The turn back higher Friday occurred on fairly broad-based participation with an even more pronounced level of volume into Up vs Down stocks. Yet, markets seem to be at a pivotal nature yet again, after a sharp rally which has not done much to improve the short-term structure.
Treasury yields look to have snapped back into the recent range that was violated, and most Elliott patterns call for a possible decline into late January before Equity markets can bottom out.
Overall, breadth continues to improve, yet Advance/Decline line hasn’t yet broken out, and TD Sell Setups are now in place for $SPY and $QQQ on hourly charts.
As seen below, prices have lifted sharply from Thursday into Friday’s close on the right hand side of the hourly S&P charts. Yet, it will take a move back over 4035 to have confidence that a large rally is getting underway, which at the present, is premature.
Conversely, SPX-3900 is important, which held as support in Thursday’s (1/20) trading. If this is undercut next week (which might occur on negative Tech earnings) this would directly line up with cyclical projections of a possible late January low.
Support under 3900 looks to occur between SPX-3825-3850 and would be considered attractive support for SPX heading into a time for a possible market low. Stay tuned.
Small-caps have begun to turn up sharply
One of the definite “arrows in the quiver” for Stock market bulls in recent weeks concerns the degree that Micro and small caps have suddenly sprung back to life.
Charts below highlighting the $IWM show this recent breakout of the minor downtrend, and are directly below a more important area of resistance at $190.
If/when this is exceeded, it’s thought that Small-caps will have begun to long road to recovery after a difficult 2022. Any advance over $190 would suggest that $IWM should push higher to at least $215, and could eventually move back to test peaks from 2021.
Last year’s laggards have been this year’s leaders
As commonly seen most years, the laggards heading into End of year typically show better relative strength as a new year gets underway.
Last year showed strength primarily in Energy, but above-average outperformance in many of the defensive sectors like Utilities and Consumer Staples.

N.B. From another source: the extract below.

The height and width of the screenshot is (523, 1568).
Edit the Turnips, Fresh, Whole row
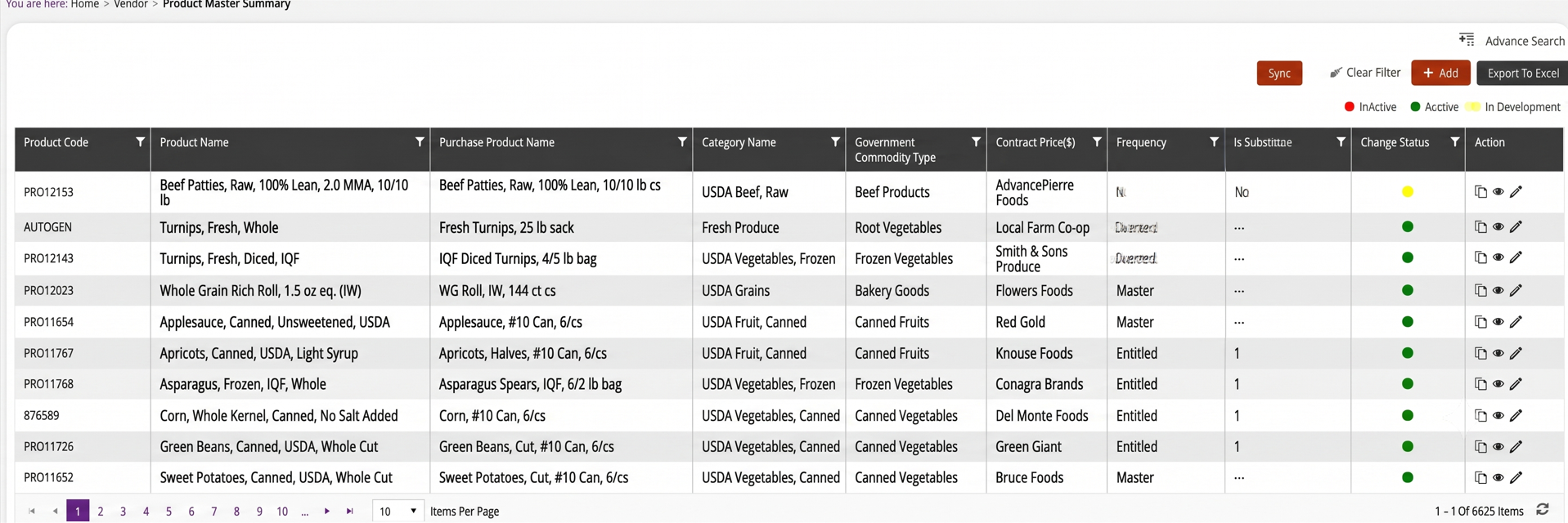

This year has primarily been led by Communication Services and Consumer Discretionary, two of the worst performing groups of 2022. Materials have also led performance given the decline in the US Dollar and Treasury yields which has positively affected the metals.
I’ll be unveiling my sector over/underweights next Tuesday during my Annual Technical Outlook webinar for 2023. However, in the short run, as discussed yesterday, the breakdown in defensive sectors like Utilities and Consumer Staples is certainly bearish for these sectors in the short run.
Furthermore, I expect both Energy and Materials strength to continue this year, particularly in the first half of 2023 given an ongoing declining US Dollar. Technology, which is a huge sector of importance for US markets, looks to be a work in progress, but certainly is important to have working if expecting markets to stage a major comeback.
S&P SPDR ETF’s ranked by Year-to-date (YTD) Returns:
Natural Gas looks to be approaching a low
Most investors in the Northeast might understand why Natural Gas ($NG_F) has been falling lately, as winter temperatures have been higher than normal. This coupled with an uptick in production and lackluster storage withdrawal might make most continue to think lower prices are on the horizon.
Yet, prices aren’t likely to fall under $3.00 MMbtu in the weeks ahead, technically speaking.
Prices have gotten as oversold as they were back in October 2022 based on RSI (Relative Strength index) readings on daily charts.
- DeMark exhaustion looks to be within 1-2 days potentially of signaling downside exhaustion on daily charts of $UNG, $BOIL and February and March Natural Gas futures contracts.
- Cycle composites show Natural Gas spiking into the month of April which could get underway sometime in the next two weeks.
Thus with a lot of winter still ahead, it’s likely that $NG_F does not fall under $3, but stabilizes into late January and begins to rally.
I like buying Natural Gas in small amounts early next week, looking to add when proper evidence of a move back to new multi-day highs occurs. I expect to see prices back up near $5 which might surprise those who are planning on Sub-$3 NG_F in the weeks ahead.
Weekly Cycle composites of Natural Gas are made up of weekly cycles over the last decade, but prominently feature a 63 week cycle along with others like a 126 and 188 week cycle which when viewed as a composite, have successfully pinpointed many of the highs and lows over the last decade.
Overall, the risk/reward for shorts looks poor, and I anticipate a low coming up in the next 1-2 weeks. It looks right to position for a bounce, using $UNG, $BOIL or Natural Gas futures (Given the volatility, it’s up to investors to utilize their own risk parameters based on one’s own risk tolerance).